Chris Orwig's Lightroom Tips & Tricks: Clipping Warnings, Auto Corrections, Copy Settings, Faster Retouching, and Faster Gradient Adjustments
LIGHTROOM Tips & Tricks
To prevent unnecessary clipping or loss of image detail, turn on the clipping indicators before you make tonal adjustments. To do this, click on the triangle icons located at the top of the Histogram, or press the J key to Show Clipping. With this turned on, colored clipping indicators on the image mean one or two channels are clipped. You can make corrections to prevent clipping of important details in the image. If the clipping indicators on the image become distracting, press J again to turn off Show Clipping. For an even less-obtrusive view of clipping, press-and-hold the Option (PC: Alt) key as you modify the Exposure, Recovery, or Blacks sliders to temporarily view the clipping indicators.
Blue indicates the shadows are clipped
Select one or more images, then click the word Auto in the Tone section of the Basic panel, or press Command-U (PC: Ctrl-U) to automatically correct the tone. Lightroom will set the sliders to maximize the range of tones while minimizing highlight and shadow clipping. To automatically correct the white balance, click on As Shot in the WB: section of the Basic panel and choose Auto, or press Shift-Command-U (PC: Shift-Ctrl-U). While these auto options won’t always provide the best results, they’re handy when you’re in a hurry or need a starting point.
To speed up the process of copying Develop module settings from one image to others, click on the image in the Filmstrip from where you’d like to copy the settings. Press Command-C (PC: Ctrl-C) to copy the settings and open the Copy Settings dialog, and choose what you’d like to copy. You can also press Command-Option-C (PC: Ctrl-Alt-C) to copy settings without opening the Copy Settings dialog. Next, select one or more images in the Filmstrip and press Command-V (PC: Ctrl-V) to paste the settings.
The Adjustment Brush tool works incredibly well for making corrections, enhancements, and basic retouching. But one of the problems with this tool is that every time you want to create a new adjustment effect, you need to click on the word New. This can really slow down your progress. To speed things up, try making an adjustment and then press K twice—once to exit the tool and a second time to access it again and create a new adjustment.
Now you can use your shortcut keys: To make the brush smaller or larger, press the Left or Right Bracket ([ ]) keys, respectively. To change the brush Feather, press Shift-[ or Shift-]. To change the Flow amount, press 1–0. Next, you’ll notice that it’s possible to have two different Adjustment Brushes: Brush A and Brush B. To toggle between these two brushes, press the Forward Slash (/) key.

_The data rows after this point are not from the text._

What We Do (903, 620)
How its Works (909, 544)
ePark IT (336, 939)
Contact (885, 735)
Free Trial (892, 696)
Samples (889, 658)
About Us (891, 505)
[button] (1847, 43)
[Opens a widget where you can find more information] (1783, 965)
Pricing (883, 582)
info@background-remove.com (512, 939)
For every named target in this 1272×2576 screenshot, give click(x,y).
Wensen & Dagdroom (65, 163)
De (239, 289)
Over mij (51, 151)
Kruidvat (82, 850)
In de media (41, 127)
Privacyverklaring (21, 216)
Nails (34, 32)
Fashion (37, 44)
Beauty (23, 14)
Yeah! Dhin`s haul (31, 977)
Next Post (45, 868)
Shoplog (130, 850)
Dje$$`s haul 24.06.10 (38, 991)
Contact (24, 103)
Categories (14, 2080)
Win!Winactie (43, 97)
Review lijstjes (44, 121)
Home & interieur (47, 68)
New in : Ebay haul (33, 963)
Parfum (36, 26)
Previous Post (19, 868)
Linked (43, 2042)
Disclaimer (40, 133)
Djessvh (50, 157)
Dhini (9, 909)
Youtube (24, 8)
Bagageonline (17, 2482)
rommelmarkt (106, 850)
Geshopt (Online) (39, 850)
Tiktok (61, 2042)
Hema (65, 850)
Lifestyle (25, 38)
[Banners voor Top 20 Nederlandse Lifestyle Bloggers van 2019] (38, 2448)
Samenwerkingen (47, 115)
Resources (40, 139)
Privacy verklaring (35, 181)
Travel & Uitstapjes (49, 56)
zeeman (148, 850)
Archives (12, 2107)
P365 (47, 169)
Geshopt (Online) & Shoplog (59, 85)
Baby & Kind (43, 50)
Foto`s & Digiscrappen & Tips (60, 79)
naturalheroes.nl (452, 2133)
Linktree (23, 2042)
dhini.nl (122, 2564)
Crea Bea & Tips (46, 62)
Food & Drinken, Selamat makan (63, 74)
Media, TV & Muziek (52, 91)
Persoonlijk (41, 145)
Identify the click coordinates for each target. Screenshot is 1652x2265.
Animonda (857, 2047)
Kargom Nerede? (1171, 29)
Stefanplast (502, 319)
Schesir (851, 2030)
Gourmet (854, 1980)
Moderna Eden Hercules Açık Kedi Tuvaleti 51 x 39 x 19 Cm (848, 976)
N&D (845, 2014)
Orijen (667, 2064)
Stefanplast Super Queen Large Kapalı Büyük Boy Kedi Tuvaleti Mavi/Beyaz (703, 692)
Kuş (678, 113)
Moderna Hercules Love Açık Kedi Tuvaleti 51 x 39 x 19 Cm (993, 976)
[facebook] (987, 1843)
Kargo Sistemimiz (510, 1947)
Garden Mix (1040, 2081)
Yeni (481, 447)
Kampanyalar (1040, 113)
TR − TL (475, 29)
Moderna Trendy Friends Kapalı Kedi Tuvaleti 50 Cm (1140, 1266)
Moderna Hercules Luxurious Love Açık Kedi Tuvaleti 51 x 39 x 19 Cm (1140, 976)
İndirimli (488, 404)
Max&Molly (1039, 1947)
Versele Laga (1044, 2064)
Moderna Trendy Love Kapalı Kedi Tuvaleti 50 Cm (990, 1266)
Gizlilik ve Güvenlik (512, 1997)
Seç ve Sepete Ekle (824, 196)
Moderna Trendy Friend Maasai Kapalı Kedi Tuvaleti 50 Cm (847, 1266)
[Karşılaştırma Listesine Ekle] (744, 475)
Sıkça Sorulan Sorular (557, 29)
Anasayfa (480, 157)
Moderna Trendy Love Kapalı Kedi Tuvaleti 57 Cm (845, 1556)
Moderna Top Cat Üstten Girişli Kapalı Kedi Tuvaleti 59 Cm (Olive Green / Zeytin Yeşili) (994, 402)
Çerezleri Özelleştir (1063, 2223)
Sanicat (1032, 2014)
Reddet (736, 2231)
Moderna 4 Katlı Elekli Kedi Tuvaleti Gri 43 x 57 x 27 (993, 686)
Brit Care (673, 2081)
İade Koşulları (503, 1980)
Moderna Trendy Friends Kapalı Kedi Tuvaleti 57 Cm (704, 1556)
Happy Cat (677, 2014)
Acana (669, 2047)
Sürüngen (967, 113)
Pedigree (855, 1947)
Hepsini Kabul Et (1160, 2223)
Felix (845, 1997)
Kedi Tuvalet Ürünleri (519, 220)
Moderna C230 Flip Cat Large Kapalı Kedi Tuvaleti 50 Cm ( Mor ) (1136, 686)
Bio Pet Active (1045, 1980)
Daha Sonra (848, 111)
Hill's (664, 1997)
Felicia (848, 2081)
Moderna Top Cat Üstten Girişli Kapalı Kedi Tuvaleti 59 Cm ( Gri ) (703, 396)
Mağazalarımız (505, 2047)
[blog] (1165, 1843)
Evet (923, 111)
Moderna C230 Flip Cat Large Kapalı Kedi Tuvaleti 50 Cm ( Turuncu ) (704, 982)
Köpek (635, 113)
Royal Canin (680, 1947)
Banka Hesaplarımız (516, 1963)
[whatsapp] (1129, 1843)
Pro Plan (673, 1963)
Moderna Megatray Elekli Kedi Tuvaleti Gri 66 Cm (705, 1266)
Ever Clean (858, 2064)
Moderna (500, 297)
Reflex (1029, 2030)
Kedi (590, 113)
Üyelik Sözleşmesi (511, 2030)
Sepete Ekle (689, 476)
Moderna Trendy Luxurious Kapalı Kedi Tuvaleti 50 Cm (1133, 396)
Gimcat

If you’d like to quickly access and use the Erase brush, press-and-hold the Option (PC: Alt) key and paint away the adjustment.
Faster gradient adjustments
The Graduated Filter allows you to make gradual adjustments to localized areas of your photo but sometimes when you use this tool, you’ll discover that you’ve accidentally added an effect that’s in the wrong direction. If only you could change this on the fly. Well, you can! While you’re dragging out a Graduated Filter gradient, press the Apostrophe (’) key to quickly change the direction of the gradient.